## TASK INPUT
[Start of Attachment]
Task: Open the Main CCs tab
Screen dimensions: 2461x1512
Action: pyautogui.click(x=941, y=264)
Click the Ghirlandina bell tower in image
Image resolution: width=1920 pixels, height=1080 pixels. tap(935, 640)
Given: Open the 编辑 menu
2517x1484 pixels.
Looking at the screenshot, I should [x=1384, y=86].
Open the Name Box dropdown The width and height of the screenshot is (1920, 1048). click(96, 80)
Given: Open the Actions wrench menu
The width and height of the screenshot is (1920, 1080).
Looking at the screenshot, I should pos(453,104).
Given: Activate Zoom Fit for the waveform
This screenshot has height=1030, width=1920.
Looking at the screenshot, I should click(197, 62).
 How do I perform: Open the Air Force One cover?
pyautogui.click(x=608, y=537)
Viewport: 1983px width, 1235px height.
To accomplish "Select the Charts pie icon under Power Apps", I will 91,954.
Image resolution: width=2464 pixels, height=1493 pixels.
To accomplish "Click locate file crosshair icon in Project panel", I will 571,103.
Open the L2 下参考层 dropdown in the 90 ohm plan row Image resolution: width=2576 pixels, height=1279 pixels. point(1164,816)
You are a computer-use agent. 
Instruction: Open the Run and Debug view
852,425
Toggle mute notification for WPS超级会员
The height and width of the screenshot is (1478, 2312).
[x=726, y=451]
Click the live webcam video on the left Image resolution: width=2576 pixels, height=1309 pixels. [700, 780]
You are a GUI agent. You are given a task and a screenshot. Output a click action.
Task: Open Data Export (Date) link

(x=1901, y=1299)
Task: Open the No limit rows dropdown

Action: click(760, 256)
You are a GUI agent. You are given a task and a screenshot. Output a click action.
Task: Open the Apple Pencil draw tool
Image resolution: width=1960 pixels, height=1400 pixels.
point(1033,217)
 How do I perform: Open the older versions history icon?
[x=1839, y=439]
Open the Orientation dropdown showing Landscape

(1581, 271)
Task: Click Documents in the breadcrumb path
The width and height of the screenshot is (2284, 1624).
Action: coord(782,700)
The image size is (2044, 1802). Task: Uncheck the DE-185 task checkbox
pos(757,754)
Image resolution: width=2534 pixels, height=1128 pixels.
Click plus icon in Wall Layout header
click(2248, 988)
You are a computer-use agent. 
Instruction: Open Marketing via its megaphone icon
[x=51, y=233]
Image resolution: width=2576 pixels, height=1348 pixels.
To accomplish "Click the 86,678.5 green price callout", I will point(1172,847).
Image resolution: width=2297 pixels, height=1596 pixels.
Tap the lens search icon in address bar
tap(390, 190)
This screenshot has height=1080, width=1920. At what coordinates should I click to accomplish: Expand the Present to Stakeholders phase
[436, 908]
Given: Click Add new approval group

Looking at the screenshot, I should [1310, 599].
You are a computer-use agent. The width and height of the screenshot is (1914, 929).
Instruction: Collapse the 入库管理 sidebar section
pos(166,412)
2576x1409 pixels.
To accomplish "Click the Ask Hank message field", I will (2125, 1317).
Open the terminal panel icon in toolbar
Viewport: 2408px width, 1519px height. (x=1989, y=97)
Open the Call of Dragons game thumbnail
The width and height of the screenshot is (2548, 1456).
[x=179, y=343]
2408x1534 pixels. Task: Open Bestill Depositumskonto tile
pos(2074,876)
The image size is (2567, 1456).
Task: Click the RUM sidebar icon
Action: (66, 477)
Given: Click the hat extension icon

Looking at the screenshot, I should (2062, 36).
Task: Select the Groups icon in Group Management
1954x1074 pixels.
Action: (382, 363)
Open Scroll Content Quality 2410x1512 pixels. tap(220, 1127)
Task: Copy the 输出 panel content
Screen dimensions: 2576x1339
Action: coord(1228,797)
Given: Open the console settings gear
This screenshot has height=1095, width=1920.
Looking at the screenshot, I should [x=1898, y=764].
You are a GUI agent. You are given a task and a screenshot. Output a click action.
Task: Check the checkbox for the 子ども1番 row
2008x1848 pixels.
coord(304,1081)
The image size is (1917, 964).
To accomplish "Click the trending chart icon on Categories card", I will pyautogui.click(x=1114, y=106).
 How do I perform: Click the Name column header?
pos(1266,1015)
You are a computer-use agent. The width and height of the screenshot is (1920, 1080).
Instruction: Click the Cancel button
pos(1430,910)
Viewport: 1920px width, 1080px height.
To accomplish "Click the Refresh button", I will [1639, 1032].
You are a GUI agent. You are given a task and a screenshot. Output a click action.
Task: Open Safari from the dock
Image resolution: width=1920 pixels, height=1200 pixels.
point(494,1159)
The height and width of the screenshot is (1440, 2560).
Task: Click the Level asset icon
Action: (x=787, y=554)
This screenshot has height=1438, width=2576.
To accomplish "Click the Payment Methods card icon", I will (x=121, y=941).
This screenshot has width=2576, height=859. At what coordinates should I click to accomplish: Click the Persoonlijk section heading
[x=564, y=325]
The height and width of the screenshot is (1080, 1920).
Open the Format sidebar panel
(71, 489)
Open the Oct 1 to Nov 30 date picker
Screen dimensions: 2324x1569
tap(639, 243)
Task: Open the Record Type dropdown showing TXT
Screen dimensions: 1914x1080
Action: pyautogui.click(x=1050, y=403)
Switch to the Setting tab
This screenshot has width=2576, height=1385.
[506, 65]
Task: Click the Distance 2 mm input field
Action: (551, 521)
[End of Attachment]
## YOUR ASSIGNMENT
Whenever the word "menu" occurs in a line of the listing above, return that line.

## EXERCISE OUTPUT
Given: Open the 编辑 menu
Given: Open the Actions wrench menu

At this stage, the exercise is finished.